Solitamente, uno studente impiega alcuni anni solo per imparare questo.
E' un processo pericoloso, perché non è un percorso che si può fare da soli, o con le persone sbagliate, perché le conseguenze sarebbero gravi: se pensiamo a quanto l'immagine di sé protegga dalla paura di andare in pezzi, il contenitore che si sceglie per un lavoro simile deve essere necessariamente robusto ed affidabile. Ciò anche perché per riuscire a fondere completamente l'immagine di sé, originata nella prima infanzia, occorre tornare ad essere un po' piccoli ed indifesi come si era allora, solo che questa volta è un percorso consapevole, che proprio per questo può risultare un viaggio meraviglioso.


Un potente sostegno al tentativo di scardinare la prigione dell'immagine di sé è dato dall'uso costante della meditazione. Meditando con costanza si indebolisce gradualmente la modalità duale, tipica della logica, che tanto rinforza i confini della propria immagine, per cominciare a sviluppare un'attitudine all'interezza.
Infatti, mentre la logica ci induce a pensare "questo è buono e lo prendo, questo è cattivo e lo lascio", la meditazione impone un semplice ascolto di ciò che esiste dentro di noi, insegnandoci a riconoscere, ad accogliere e ad accettare tutto ciò che incontriamo durante il tempo della meditazione: i "cattivi pensieri" diventano i "nostri cattivi pensieri", per poi divenire, ad esempio, le fantasie aggressive di quando ci sentiamo schiacciati, e così via, fino ad esplorare a ritroso tutti i passaggi che possono portare alla produzione di qualcosa di "cattivo".


Con la meditazione impariamo ad uscire dalla logica del "buono e cattivo", per aprirci ad uno spazio dove la logica non ha accesso, e dove incontriamo il regno delle immagini più svariate, dalle combinazioni più varie.

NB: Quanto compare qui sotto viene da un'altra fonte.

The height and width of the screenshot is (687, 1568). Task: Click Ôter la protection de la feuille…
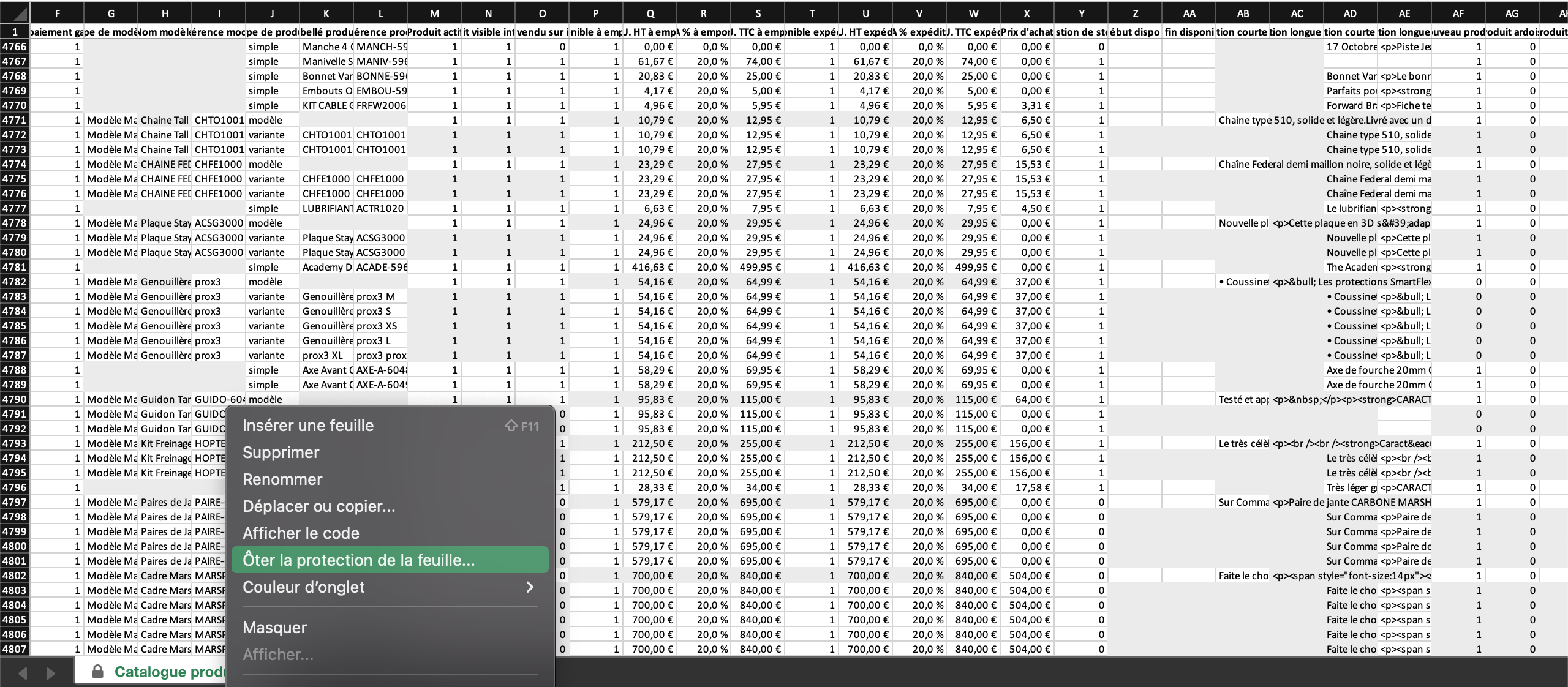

Più in particolare, esiste una meditazione assai efficace per cominciare a stemperare i rigidi confini dell'immagine di sé: ci sediamo in posizione facile e cominciamo a cercare le nostre caratteristiche personali. Ogni volta che ne compare una, recitiamo dentro di noi "sia questo che quello; né questo, né quello": ad esempio, so di essere una persona tollerante e comincio a ripetere dentro di me: "sono tollerante...non sono tollerante... non sono né tollerante... né intollerante". Logicamente, tutto ciò è confusione, mentre, ad un altro livello, porta ad ampliare le nostre vibrazioni al di là dell'immagine di noi stessi.

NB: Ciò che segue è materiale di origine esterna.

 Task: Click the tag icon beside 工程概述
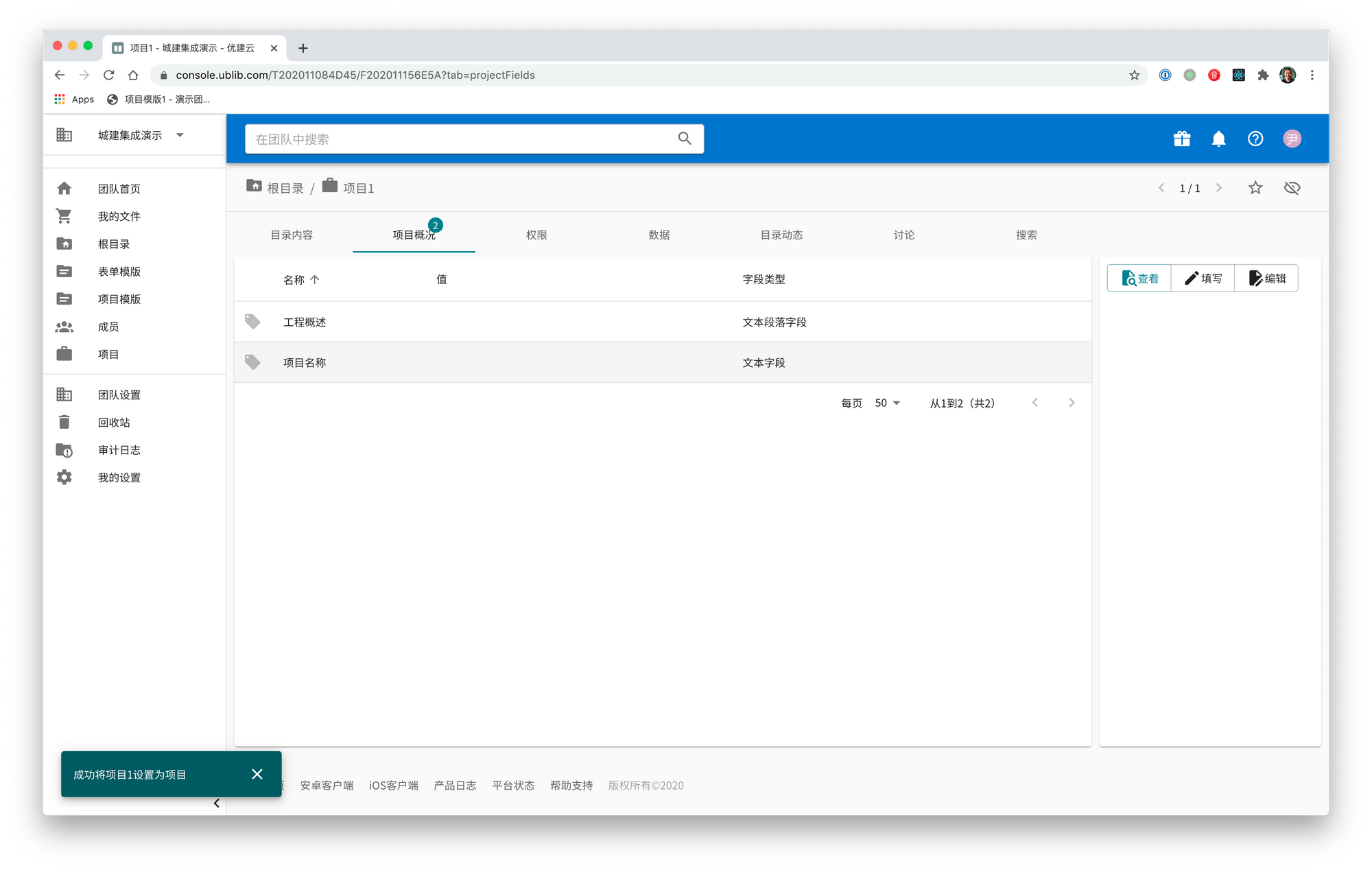(x=252, y=322)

Un altro modo per ridurre l'attaccamento alla propria immagine consiste nell'imparare a giocare con questa, cioè a prendersi in giro ed a consentire che gli altri possano prenderla in giro: riuscire a ridere di cuore della propria immagine è un'arte sacra e preziosa.
Per questo ultimamente in Associazione ha fatto la comparsa la satira: è un modo sottile per smontare costantemente l'immagine che la mente va costruendo ed ha un altro enorme vantaggio: fa sorridere.